----- ページ本文 -----
スキャンダラスな天才、トーニャ・ハーディングの現役時代を聴く
映画『アイ,トーニャ 史上最大のスキャンダル』が絶賛公開中です。今回取り上げられた、ある意味伝説のフィギュアスケーター トーニャ・ハーディングを音楽で振り返るプレイリストです。
東京生まれの宇都宮育ち。高校卒業後、渡仏。リュエイル=マルメゾン音楽院にてフルートを学ぶ。帰国後はクラシックだけでは無くジャズなど即興も含めた演奏活動や講師活動を行な...
フィギュアスケート界、いやスポーツ界全体に衝撃をあたえた「ナンシー・ケリガン襲撃事件」から24年、第90回アカデミー賞では主演女優賞、編集賞などでノミネートを受け、アリソン・ジャネイが助演女優賞を受賞した映画『アイ,トーニャ 史上最大のスキャンダル』で再び注目を浴びているフィギュアスケーターのトーニャ・ハーディング。
彼女のおかした罪は許されることではありませんが、その闇の歴史に隠されているフィギュアスケーターとしての実力は抜群だったことも事実です。
このプレイリストでは主な戦績とともに、プログラムで使われた曲を聴きながら、彼女の現役時代を振り返ります。
1. ステファン・ソンドハイム:センド・イン・ザ・クラウンズ ~ 「リトル・ナイト・ミュージック」
トーニャ・ハーディング、名誉の瞬間から参りましょう。
-----
**取り組む内容**
(a) トーニャ・ハーディングを扱った本文によると、第90回アカデミー賞で助演女優賞を受賞したのは誰ですか。
(b) トーニャ・ハーディングの現役時代を曲で振り返る本文を、最後の文の後から書き進めてください。
----- 記録データ -----
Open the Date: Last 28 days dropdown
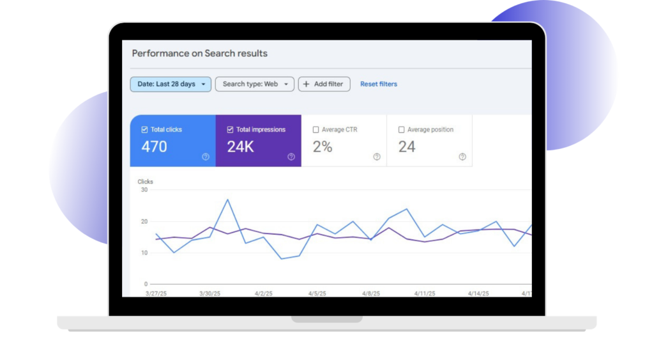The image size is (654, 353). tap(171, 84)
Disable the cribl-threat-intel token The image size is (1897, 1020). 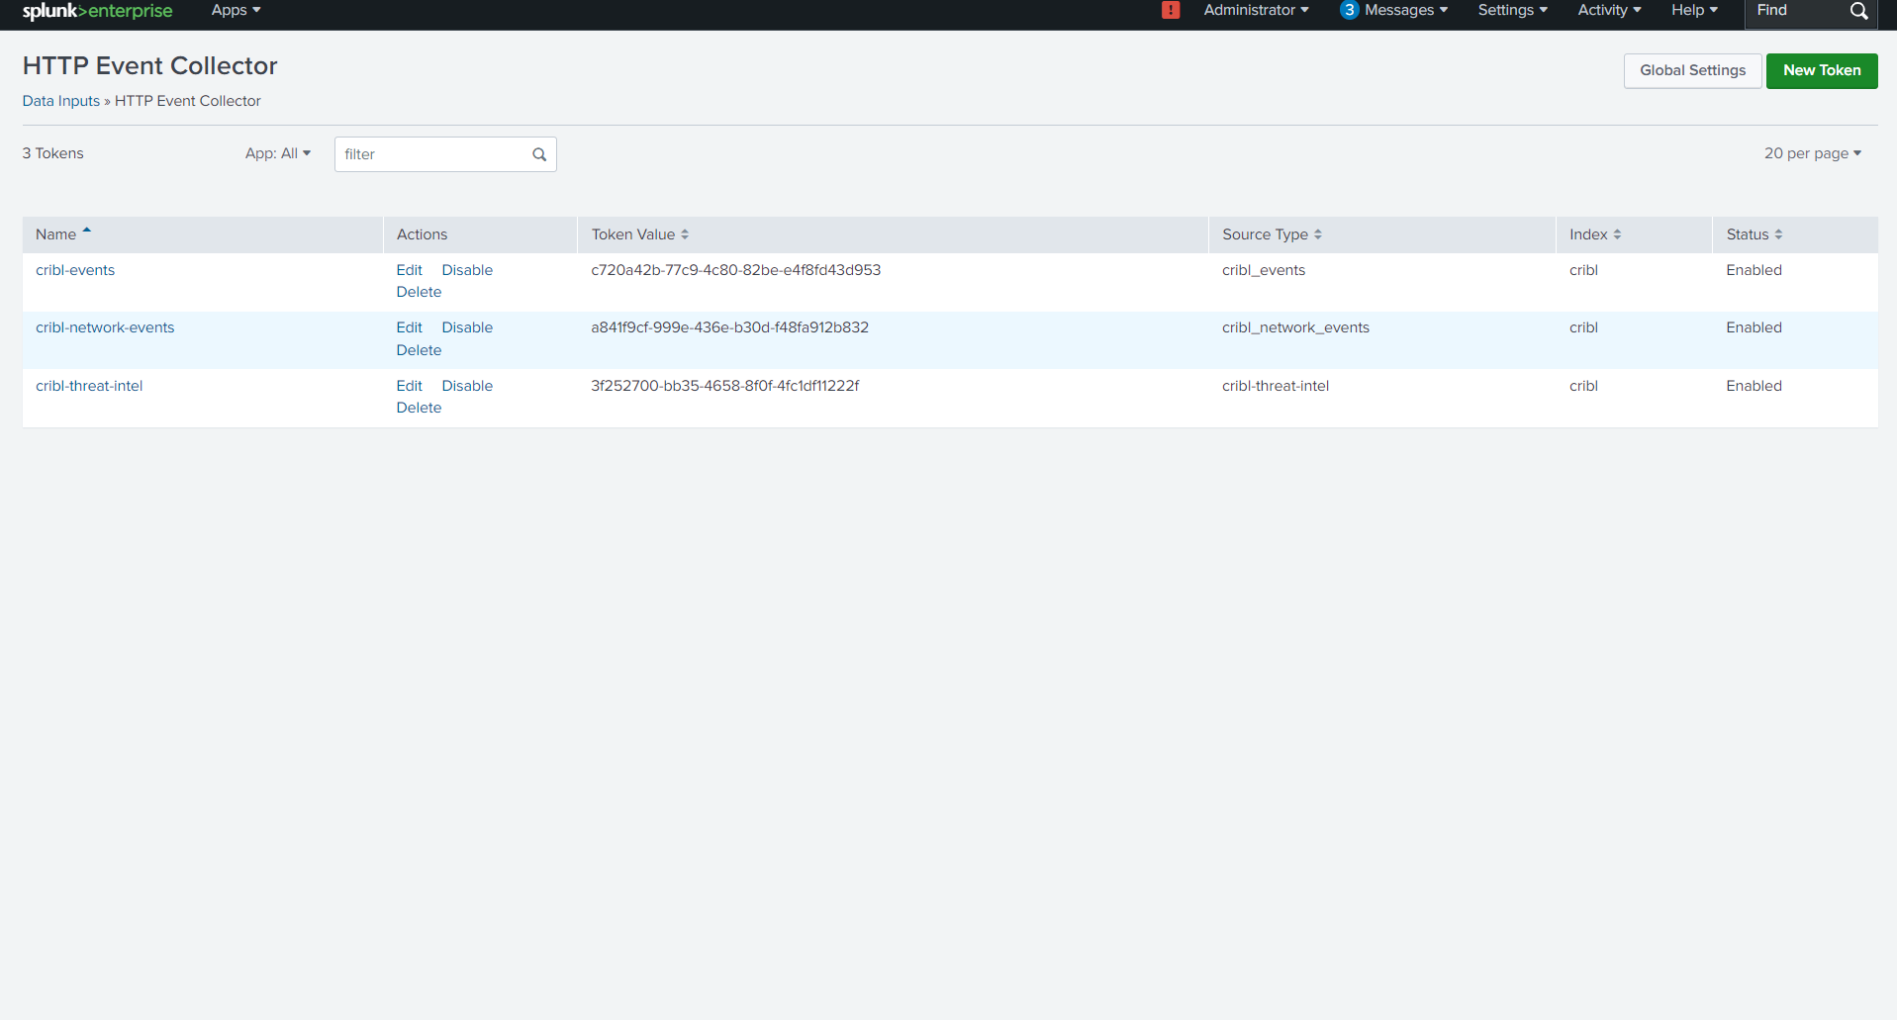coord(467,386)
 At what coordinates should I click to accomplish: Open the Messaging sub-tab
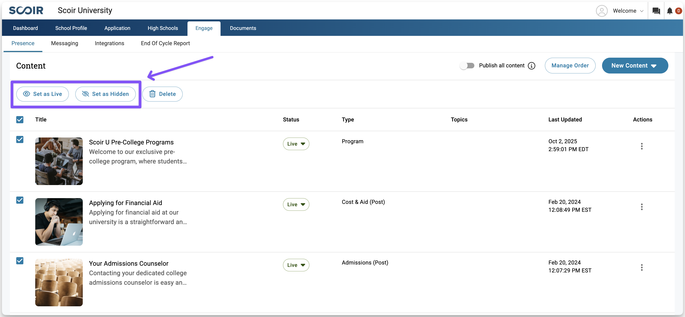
-----
**問題の解答**
(a) アリソン・ジャネイです。

(b)
1991年の全米選手権においてトーニャは女性選手としては2番目にトリプルアクセルを成功させ(最初に成功したのは伊藤みどり)初優勝、同じ年のスケートアメリカではショート・プログラム、ロング・プログラムの両方でトリプルアクセルに成功、これは世界初のことです。このとき使われていたのがこの曲です。
ジョン・ウィリアムス:映画「ジュラシック・パーク」~
2. オープニング・クレジット ~ 3. エンド・タイトル
問題のプログラムに参ります。1994年の全米選手権とリレハンメルオリンピックのロング・プログラムで使われたのは当時大ヒットしていたスティーブン・スピルバーグ監督の「ジュラシック・パーク」のサウンドトラックから。
この全米選手権で「ナンシー・ケリガン襲撃事件」が起こります。ナンシー・ケリガンは欠場し、トーニャ・ハーディングは1位、オリンピックの切符を手にします。
元夫の逮捕により疑いの目がかけられたものの、出場したオリンピックでは靴紐のトラブルにみまわれ、トリプルアクセルを失敗。それでも8位に入賞しています。スケート・リンクの手すりに足を乗せて、涙ながらに審査員に訴えるトーニャを覚えていらっしゃる方も多いのではないでしょうか?
4. マイケル・ケイメン:映画「ロビン・フッド」サウンドトラック
こちらは91年のスケート・アメリカ、女性選手としては史上初の2つの6.0点の評価を受けて優勝したときの1曲。実はトーニャ・ハーディング、音楽のチョイスの面でも非常に革新的で、公式な記録が残っている試合ではクラシック音楽をほとんど使っていません。当時の試合では、まだまだクラシック音楽で滑る選手が大半の中、流行のヒット曲や映画音楽を積極的に使用しているのです。ケヴィン・レイノルズ監督、ケヴィン・コスナー主演のこの映画はそんなに評判にはならなかったようですが……。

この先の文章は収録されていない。